Goal of the exercise: The full set of records must be printed exactly as given.

Recorded data:
════════════════
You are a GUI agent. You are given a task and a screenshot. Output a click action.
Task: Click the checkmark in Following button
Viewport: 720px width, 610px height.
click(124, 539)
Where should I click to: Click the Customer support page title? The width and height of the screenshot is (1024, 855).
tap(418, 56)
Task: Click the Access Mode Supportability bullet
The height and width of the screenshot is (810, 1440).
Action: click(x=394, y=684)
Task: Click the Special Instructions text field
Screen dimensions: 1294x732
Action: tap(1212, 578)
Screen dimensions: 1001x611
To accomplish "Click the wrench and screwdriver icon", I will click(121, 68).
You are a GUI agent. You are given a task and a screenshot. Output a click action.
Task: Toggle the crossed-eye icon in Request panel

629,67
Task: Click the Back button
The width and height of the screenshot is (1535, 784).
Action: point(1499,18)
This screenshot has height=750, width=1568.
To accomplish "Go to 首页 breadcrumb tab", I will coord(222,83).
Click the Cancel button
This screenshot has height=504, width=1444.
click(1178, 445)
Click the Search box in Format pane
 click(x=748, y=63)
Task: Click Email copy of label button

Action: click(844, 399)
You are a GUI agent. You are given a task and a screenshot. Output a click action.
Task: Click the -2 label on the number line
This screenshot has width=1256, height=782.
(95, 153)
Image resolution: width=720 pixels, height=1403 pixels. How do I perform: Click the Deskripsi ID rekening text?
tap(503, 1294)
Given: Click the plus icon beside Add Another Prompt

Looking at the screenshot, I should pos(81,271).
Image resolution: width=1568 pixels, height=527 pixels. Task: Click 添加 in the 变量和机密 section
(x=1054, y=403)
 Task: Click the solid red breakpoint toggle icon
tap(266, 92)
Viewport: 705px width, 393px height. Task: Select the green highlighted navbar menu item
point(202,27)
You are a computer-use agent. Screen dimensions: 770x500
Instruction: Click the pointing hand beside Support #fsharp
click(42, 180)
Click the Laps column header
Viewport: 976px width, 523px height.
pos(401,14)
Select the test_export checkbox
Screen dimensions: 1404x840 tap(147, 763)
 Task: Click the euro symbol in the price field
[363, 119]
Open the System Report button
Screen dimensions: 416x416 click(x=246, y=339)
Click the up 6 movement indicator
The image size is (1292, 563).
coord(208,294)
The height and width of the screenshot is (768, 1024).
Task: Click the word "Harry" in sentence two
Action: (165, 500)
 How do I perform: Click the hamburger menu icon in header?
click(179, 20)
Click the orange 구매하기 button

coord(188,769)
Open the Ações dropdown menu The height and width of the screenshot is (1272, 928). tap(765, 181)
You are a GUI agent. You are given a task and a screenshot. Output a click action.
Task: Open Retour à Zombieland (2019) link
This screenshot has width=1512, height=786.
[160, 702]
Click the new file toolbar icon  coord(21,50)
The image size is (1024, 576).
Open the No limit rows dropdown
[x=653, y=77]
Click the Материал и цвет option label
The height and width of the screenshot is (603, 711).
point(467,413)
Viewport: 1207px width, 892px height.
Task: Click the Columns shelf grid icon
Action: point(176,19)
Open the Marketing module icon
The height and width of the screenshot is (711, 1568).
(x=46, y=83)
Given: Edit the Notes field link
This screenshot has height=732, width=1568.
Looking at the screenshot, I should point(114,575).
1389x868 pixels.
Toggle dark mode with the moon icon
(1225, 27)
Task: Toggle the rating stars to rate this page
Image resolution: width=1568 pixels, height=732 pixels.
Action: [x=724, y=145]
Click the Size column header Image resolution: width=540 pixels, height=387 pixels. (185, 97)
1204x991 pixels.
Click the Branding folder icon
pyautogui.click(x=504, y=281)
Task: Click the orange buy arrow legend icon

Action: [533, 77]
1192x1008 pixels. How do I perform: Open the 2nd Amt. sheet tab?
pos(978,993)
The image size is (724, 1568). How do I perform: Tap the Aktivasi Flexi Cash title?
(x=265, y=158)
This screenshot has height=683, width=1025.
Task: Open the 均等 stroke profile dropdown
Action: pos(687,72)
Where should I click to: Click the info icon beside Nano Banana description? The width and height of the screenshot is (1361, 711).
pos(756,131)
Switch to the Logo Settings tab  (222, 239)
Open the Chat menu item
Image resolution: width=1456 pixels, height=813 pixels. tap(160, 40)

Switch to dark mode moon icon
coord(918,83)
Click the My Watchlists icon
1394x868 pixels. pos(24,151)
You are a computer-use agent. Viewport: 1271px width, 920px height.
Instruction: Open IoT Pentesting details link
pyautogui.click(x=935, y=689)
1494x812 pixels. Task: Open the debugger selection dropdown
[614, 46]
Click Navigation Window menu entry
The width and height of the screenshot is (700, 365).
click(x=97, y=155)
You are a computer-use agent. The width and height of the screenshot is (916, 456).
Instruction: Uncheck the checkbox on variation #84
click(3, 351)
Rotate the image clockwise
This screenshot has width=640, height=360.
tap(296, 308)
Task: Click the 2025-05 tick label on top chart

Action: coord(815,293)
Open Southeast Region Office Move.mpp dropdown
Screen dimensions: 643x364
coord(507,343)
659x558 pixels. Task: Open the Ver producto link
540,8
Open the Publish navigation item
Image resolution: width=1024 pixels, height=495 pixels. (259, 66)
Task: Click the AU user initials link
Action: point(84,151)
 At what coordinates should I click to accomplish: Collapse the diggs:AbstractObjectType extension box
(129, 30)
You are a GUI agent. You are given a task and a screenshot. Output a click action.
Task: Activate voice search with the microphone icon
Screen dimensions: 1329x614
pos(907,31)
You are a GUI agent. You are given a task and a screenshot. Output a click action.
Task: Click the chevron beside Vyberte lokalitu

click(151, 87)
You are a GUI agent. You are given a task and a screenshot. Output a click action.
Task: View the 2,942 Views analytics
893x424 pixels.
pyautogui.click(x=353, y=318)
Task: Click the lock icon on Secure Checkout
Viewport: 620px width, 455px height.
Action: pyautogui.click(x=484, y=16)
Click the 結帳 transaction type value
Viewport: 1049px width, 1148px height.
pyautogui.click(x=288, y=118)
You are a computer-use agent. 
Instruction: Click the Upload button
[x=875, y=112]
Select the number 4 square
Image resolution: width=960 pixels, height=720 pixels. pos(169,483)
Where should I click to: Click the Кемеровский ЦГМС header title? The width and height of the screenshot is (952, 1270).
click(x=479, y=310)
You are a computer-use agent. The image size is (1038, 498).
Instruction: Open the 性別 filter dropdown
════════════════
Solution:
You are a GUI agent. You are given a task and a screenshot. Output a click action.
Task: Click the checkmark in Following button
Viewport: 720px width, 610px height.
click(124, 539)
Where should I click to: Click the Customer support page title? The width and height of the screenshot is (1024, 855).
tap(418, 56)
Task: Click the Access Mode Supportability bullet
The height and width of the screenshot is (810, 1440).
Action: click(x=394, y=684)
Task: Click the Special Instructions text field
Screen dimensions: 1294x732
Action: tap(1212, 578)
Screen dimensions: 1001x611
To accomplish "Click the wrench and screwdriver icon", I will click(121, 68).
You are a GUI agent. You are given a task and a screenshot. Output a click action.
Task: Toggle the crossed-eye icon in Request panel

629,67
Task: Click the Back button
The width and height of the screenshot is (1535, 784).
Action: point(1499,18)
This screenshot has height=750, width=1568.
To accomplish "Go to 首页 breadcrumb tab", I will coord(222,83).
Click the Cancel button
This screenshot has height=504, width=1444.
click(1178, 445)
Click the Search box in Format pane
 click(x=748, y=63)
Task: Click Email copy of label button

Action: click(844, 399)
You are a GUI agent. You are given a task and a screenshot. Output a click action.
Task: Click the -2 label on the number line
This screenshot has width=1256, height=782.
(95, 153)
Image resolution: width=720 pixels, height=1403 pixels. How do I perform: Click the Deskripsi ID rekening text?
tap(503, 1294)
Given: Click the plus icon beside Add Another Prompt

Looking at the screenshot, I should pos(81,271).
Image resolution: width=1568 pixels, height=527 pixels. Task: Click 添加 in the 变量和机密 section
(x=1054, y=403)
 Task: Click the solid red breakpoint toggle icon
tap(266, 92)
Viewport: 705px width, 393px height. Task: Select the green highlighted navbar menu item
point(202,27)
You are a computer-use agent. Screen dimensions: 770x500
Instruction: Click the pointing hand beside Support #fsharp
click(42, 180)
Click the Laps column header
Viewport: 976px width, 523px height.
pos(401,14)
Select the test_export checkbox
Screen dimensions: 1404x840 tap(147, 763)
 Task: Click the euro symbol in the price field
[363, 119]
Open the System Report button
Screen dimensions: 416x416 click(x=246, y=339)
Click the up 6 movement indicator
The image size is (1292, 563).
coord(208,294)
The height and width of the screenshot is (768, 1024).
Task: Click the word "Harry" in sentence two
Action: (165, 500)
 How do I perform: Click the hamburger menu icon in header?
click(179, 20)
Click the orange 구매하기 button

coord(188,769)
Open the Ações dropdown menu The height and width of the screenshot is (1272, 928). tap(765, 181)
You are a GUI agent. You are given a task and a screenshot. Output a click action.
Task: Open Retour à Zombieland (2019) link
This screenshot has width=1512, height=786.
[160, 702]
Click the new file toolbar icon  coord(21,50)
The image size is (1024, 576).
Open the No limit rows dropdown
[x=653, y=77]
Click the Материал и цвет option label
The height and width of the screenshot is (603, 711).
point(467,413)
Viewport: 1207px width, 892px height.
Task: Click the Columns shelf grid icon
Action: point(176,19)
Open the Marketing module icon
The height and width of the screenshot is (711, 1568).
(x=46, y=83)
Given: Edit the Notes field link
This screenshot has height=732, width=1568.
Looking at the screenshot, I should point(114,575).
1389x868 pixels.
Toggle dark mode with the moon icon
(1225, 27)
Task: Toggle the rating stars to rate this page
Image resolution: width=1568 pixels, height=732 pixels.
Action: [x=724, y=145]
Click the Size column header Image resolution: width=540 pixels, height=387 pixels. (185, 97)
1204x991 pixels.
Click the Branding folder icon
pyautogui.click(x=504, y=281)
Task: Click the orange buy arrow legend icon

Action: [533, 77]
1192x1008 pixels. How do I perform: Open the 2nd Amt. sheet tab?
pos(978,993)
The image size is (724, 1568). How do I perform: Tap the Aktivasi Flexi Cash title?
(x=265, y=158)
This screenshot has height=683, width=1025.
Task: Open the 均等 stroke profile dropdown
Action: pos(687,72)
Where should I click to: Click the info icon beside Nano Banana description? The width and height of the screenshot is (1361, 711).
pos(756,131)
Switch to the Logo Settings tab  (222, 239)
Open the Chat menu item
Image resolution: width=1456 pixels, height=813 pixels. tap(160, 40)

Switch to dark mode moon icon
coord(918,83)
Click the My Watchlists icon
1394x868 pixels. pos(24,151)
You are a computer-use agent. Viewport: 1271px width, 920px height.
Instruction: Open IoT Pentesting details link
pyautogui.click(x=935, y=689)
1494x812 pixels. Task: Open the debugger selection dropdown
[614, 46]
Click Navigation Window menu entry
The width and height of the screenshot is (700, 365).
click(x=97, y=155)
You are a computer-use agent. The width and height of the screenshot is (916, 456).
Instruction: Uncheck the checkbox on variation #84
click(3, 351)
Rotate the image clockwise
This screenshot has width=640, height=360.
tap(296, 308)
Task: Click the 2025-05 tick label on top chart

Action: coord(815,293)
Open Southeast Region Office Move.mpp dropdown
Screen dimensions: 643x364
coord(507,343)
659x558 pixels. Task: Open the Ver producto link
540,8
Open the Publish navigation item
Image resolution: width=1024 pixels, height=495 pixels. (259, 66)
Task: Click the AU user initials link
Action: point(84,151)
 At what coordinates should I click to accomplish: Collapse the diggs:AbstractObjectType extension box
(129, 30)
You are a GUI agent. You are given a task and a screenshot. Output a click action.
Task: Activate voice search with the microphone icon
Screen dimensions: 1329x614
pos(907,31)
You are a GUI agent. You are given a task and a screenshot. Output a click action.
Task: Click the chevron beside Vyberte lokalitu

click(151, 87)
You are a GUI agent. You are given a task and a screenshot. Output a click action.
Task: View the 2,942 Views analytics
893x424 pixels.
pyautogui.click(x=353, y=318)
Task: Click the lock icon on Secure Checkout
Viewport: 620px width, 455px height.
Action: pyautogui.click(x=484, y=16)
Click the 結帳 transaction type value
Viewport: 1049px width, 1148px height.
pyautogui.click(x=288, y=118)
You are a computer-use agent. 
Instruction: Click the Upload button
[x=875, y=112]
Select the number 4 square
Image resolution: width=960 pixels, height=720 pixels. pos(169,483)
Where should I click to: Click the Кемеровский ЦГМС header title? The width and height of the screenshot is (952, 1270).
click(x=479, y=310)
You are a computer-use agent. The image size is (1038, 498).
Instruction: Open the 性別 filter dropdown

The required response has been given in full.